== QUOTED PASSAGE ==
“Isaiah the Evangelist” Isaiah 52:13-53:12 Feb. 23, 1997
I have long wanted to preach a series of sermons on this text, wonderful as it is and so central to our understanding of the life and work of our Savior. But until recently, whenever I thought of doing so, I found myself without the materials to make as careful a study as I should. The Lord has now provided the materials — a superb new commentary on Isaiah by Alec Motyer, the British evangelical, some illuminating pages on this passage and its context in Jack Collins’ syllabus for the OT prophets course at Covenant Theological Seminary, and last, but not least, there came into my hands recently, from my father’s library, an early 18th century copy of the classic work of the Reformed Church on Isaiah 53, Christ Crucified: or, the Marrow of the Gospel, Evidently Set Forth in LXXII Sermons on the Whole 53rd Chapter of Isaiah, by James Durham.
“Read Durham on the 53rd of Isaiah,” said Dr. John Duncan, the famous Rabbi Duncan of the 19th century Scottish Free Church, “it is eating the flesh and drinking the blood of the Son of God.” Durham is referred to, in Scottish theology, as “the judicious Durham.” He lived in the middle of the tumultuous 17th century in Scotland. He had been brought up to conform to the royal policy, whatever it might be, but was led, by the influence of his godly young wife, to become a supporter of the Gospel party and of the Covenants. He became a minister as a result of David Dickson, the great Scottish preacher and author of “The Sum of Saving Knowledge” — that little work that is often printed with editions of the Westminster Confession of Faith and Catechisms — hearing Durham praying at the head of his troops before one of the battles fought for the liberty of the gospel in Scotland in those days. He died when he was only 36 and most of his published work appeared after his death, edited by his widow. So, I have long wanted to read Durham on Isaiah 53 and now have my opportunity!
This morning, I want to begin our study of this great passage of God’s Word with a consideration of its context in the prophecy of Isaiah. And I want to do that with a single end in view: to answer the one great question that is always raised in connection with these verses: viz. who is the Servant that Isaiah speaks of here?

[Data records]
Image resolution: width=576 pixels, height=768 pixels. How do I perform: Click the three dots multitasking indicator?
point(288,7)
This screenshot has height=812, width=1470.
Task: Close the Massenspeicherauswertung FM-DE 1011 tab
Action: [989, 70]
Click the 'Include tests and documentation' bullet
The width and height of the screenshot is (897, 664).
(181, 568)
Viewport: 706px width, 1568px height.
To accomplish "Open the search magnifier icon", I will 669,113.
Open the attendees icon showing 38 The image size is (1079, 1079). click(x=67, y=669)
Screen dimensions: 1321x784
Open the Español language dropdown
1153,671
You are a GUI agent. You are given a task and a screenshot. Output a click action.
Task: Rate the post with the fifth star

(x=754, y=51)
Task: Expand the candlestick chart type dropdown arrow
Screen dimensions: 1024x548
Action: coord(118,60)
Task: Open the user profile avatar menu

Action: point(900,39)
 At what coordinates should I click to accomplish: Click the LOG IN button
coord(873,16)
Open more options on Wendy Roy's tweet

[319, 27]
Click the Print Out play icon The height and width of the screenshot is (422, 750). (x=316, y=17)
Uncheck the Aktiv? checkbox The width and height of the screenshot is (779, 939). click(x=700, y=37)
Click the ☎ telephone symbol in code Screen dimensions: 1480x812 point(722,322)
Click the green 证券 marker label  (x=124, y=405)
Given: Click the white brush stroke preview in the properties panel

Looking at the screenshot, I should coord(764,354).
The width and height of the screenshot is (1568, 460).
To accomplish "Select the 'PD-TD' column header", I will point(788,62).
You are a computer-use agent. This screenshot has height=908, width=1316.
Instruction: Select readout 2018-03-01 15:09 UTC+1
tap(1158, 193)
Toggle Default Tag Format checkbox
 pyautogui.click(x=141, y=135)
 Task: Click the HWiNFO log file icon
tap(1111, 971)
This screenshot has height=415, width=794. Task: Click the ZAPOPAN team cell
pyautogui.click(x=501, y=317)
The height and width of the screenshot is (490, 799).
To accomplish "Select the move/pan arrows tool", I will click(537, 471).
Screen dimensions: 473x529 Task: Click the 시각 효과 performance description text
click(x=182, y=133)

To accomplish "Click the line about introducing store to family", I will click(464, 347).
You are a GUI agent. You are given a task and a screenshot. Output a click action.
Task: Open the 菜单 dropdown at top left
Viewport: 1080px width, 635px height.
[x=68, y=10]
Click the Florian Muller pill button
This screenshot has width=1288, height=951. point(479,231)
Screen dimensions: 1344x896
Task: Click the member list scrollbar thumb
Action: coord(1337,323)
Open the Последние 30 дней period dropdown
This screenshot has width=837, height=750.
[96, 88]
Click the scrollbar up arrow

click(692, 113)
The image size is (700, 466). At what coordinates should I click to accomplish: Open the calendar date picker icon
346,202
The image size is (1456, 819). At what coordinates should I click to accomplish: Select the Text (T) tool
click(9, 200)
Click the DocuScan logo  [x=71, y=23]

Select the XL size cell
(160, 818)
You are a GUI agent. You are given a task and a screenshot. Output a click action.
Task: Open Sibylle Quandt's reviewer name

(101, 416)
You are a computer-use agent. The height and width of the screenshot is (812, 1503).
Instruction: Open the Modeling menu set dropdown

== CHALLENGE 1 ==
In the sermon on Isaiah 53, swap "passage" for "chapter" and write out the stretch from "This morning, I" through "speaks of here?".
== CHALLENGE 2 ==
According to the sermon on Isaiah 53, how old was James Durham when he died?
== CHALLENGE 3 ==
Carry on the sermon on Isaiah 53 from its final sentence.

== RIGHT ANSWER 1 ==
This morning, I want to begin our study of this great chapter of God’s Word with a consideration of its context in the prophecy of Isaiah. And I want to do that with a single end in view: to answer the one great question that is always raised in connection with these verses: viz. who is the Servant that Isaiah speaks of here?

== RIGHT ANSWER 2 ==
He was only 36.

== RIGHT ANSWER 3 ==
Many of you will be aware that much of contemporary biblical scholarship, as well as Jewish scholarship in the Christian era, has argued that the nation of Israel is the servant of the Lord in Isaiah, or, at least, the faithful remnant of Israel. Christians, of course, are in no doubt, that we have here a prophecy of the life and work of our Redeemer, the Lord Jesus Christ, and have always been amazed at how beautifully and accurately his mission in the world was predicted here some seven centuries beforehand. Can we have confidence in that belief? Are we, as much unbelieving scholarship has tried to argue, reading our Christian beliefs back into Isaiah rather than letting Isaiah speak for himself?
As you may remember, this passage we have read is usually characterized as a “Servant Song,” a poem concerning the Servant of the Lord, a person that figures prominently in this section of the book, from chapter 40 to chapter 55. Indeed, our text is usually designated the fourth of these “Songs.” Isaiah does not himself, of course, designate his material in this way, so this is a scholars’ way of organizing Isaiah’s material.
Most commonly, the first song is said to be found in 42:1-4; the second, 49:1-6 (or v. 13); the third, 50:4-11; and, finally, our text, 52:13-53:12. But these songs are thoroughly integrated into Isaiah’s prophecy, especially from chapter 40 through chapter 55, and “Servant” occurs frequently in these chapters outside of these four “Servant Songs.”
Now, if you take all of these occurrences together, and take the Servant Songs in order, it appears that Isaiah gives us something like layers of meanings or interpretations of this Servant of the Lord.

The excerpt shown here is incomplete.